7. Measure your AI visibility.
You can’t improve what you don’t track. Monitor your share of voice in AI answers, watch for referral traffic from AI assistants in GA4, and use a citation-tracking tool to see which queries surface your brand and which surface competitors. Treat it as an ongoing programme, not a one-off fix.
Find out how ready your brand is for AI search
We audited 50 B2B websites and found most aren’t ready to be cited in AI search. If you’d like to know exactly where your brand stands, and what to fix first, POLARIS offers GEO and AI search services built for B2B. Get in touch with our experts to get started.

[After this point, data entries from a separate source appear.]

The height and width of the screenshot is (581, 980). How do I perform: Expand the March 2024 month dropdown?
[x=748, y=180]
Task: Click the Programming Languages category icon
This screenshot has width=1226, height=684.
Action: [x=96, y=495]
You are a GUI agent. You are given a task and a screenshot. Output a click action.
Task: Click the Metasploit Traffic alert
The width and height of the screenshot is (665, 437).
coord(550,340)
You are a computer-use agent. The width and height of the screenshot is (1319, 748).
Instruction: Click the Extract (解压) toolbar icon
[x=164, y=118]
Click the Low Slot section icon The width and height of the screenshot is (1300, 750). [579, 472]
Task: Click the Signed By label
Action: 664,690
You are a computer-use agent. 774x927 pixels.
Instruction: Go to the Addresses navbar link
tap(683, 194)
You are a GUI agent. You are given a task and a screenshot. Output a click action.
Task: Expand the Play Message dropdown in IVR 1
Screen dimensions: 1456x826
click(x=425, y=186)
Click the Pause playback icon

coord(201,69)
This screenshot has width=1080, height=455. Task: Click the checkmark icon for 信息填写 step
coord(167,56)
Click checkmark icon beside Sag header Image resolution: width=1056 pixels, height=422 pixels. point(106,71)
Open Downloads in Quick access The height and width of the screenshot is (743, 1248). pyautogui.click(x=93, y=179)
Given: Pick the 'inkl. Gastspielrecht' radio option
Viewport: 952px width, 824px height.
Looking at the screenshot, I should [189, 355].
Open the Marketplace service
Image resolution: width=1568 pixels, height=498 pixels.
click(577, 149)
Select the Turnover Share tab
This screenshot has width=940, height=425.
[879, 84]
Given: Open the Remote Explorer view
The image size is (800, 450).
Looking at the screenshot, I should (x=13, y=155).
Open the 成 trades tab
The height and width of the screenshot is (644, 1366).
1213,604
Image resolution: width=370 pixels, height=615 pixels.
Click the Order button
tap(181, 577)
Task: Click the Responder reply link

Frequently asked questions about GEO for B2B
Is GEO the same as SEO?
No. SEO optimises your visibility in traditional search results pages, where the goal is a clickable ranking. GEO optimises your visibility inside AI-generated answers, where the goal is to be the source an engine cites. They share foundations, but the objective and the tactics differ.
Which AI search engines matter most for B2B?
ChatGPT, Google’s AI Overviews and AI Mode, Perplexity, Gemini and Microsoft Copilot are the priorities. Copilot is worth particular attention in B2B given how many buyers work inside the Microsoft ecosystem. The most reliable approach is to optimise for the signals these engines share rather than chasing any single one.
How do I know if AI search engines are citing my brand?
We use a three-method test to get a grasp on AI visibility. First, run your key buyer questions through the major engines and record where you appear, watch GA4 for referral traffic from AI assistants, and use a dedicated AI-visibility or citation-tracking tool to monitor share of voice against competitors over time.